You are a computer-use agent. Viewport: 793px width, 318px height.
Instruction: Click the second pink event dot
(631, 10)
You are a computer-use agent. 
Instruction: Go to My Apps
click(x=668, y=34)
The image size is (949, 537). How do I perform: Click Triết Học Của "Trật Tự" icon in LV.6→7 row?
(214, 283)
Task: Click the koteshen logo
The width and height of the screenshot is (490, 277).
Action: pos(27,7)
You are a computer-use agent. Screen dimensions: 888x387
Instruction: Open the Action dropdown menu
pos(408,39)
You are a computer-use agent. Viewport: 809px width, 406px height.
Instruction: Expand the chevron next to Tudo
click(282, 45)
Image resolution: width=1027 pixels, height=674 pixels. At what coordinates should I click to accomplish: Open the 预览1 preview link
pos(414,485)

--

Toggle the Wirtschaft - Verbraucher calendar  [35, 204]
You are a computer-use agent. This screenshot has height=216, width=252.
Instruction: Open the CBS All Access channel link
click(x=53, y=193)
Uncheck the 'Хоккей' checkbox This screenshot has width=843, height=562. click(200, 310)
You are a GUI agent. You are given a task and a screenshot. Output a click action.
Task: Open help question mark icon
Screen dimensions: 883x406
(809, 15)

---

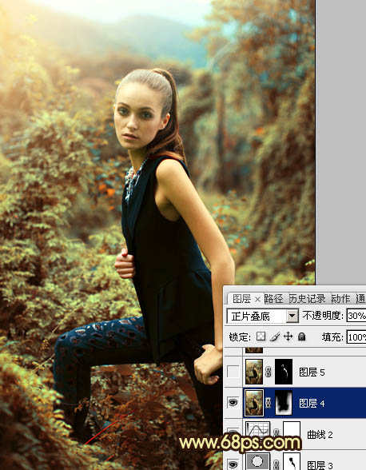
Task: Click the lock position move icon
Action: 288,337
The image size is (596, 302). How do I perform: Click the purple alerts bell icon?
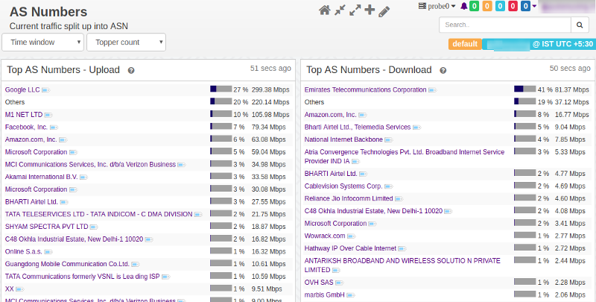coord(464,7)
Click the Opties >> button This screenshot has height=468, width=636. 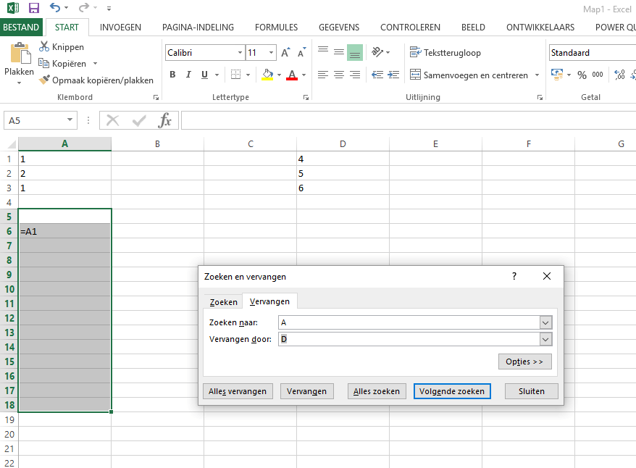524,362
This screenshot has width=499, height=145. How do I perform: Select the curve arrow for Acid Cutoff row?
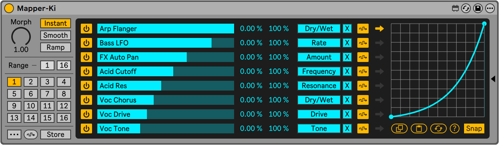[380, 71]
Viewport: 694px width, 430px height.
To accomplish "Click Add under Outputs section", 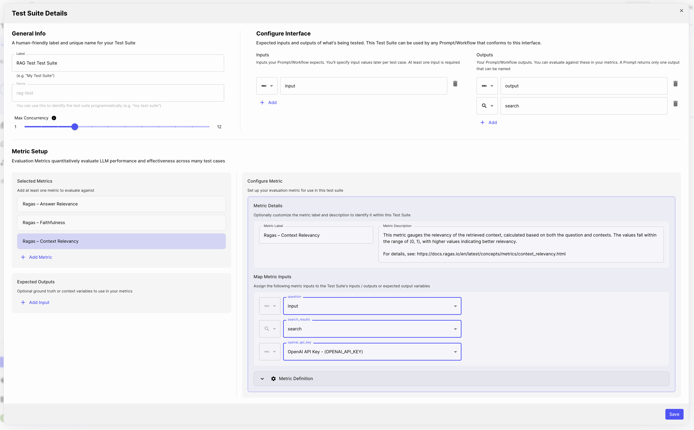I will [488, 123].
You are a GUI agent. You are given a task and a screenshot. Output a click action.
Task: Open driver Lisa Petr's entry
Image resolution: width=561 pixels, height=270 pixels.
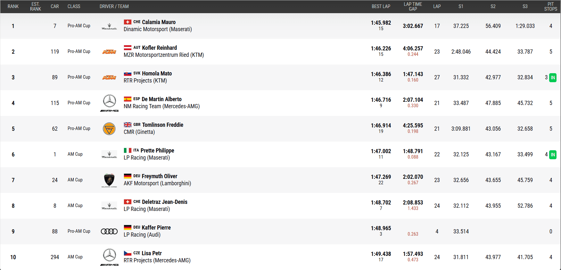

• Your goal: Reproduce the lines of the entries above from the one with "You are a computer-use agent. Viewport: 793px" to the one with "Task: Click the koteshen logo", both included, exactly and without any other line.

• Answer section:
You are a computer-use agent. Viewport: 793px width, 318px height.
Instruction: Click the second pink event dot
(631, 10)
You are a computer-use agent. 
Instruction: Go to My Apps
click(x=668, y=34)
The image size is (949, 537). How do I perform: Click Triết Học Của "Trật Tự" icon in LV.6→7 row?
(214, 283)
Task: Click the koteshen logo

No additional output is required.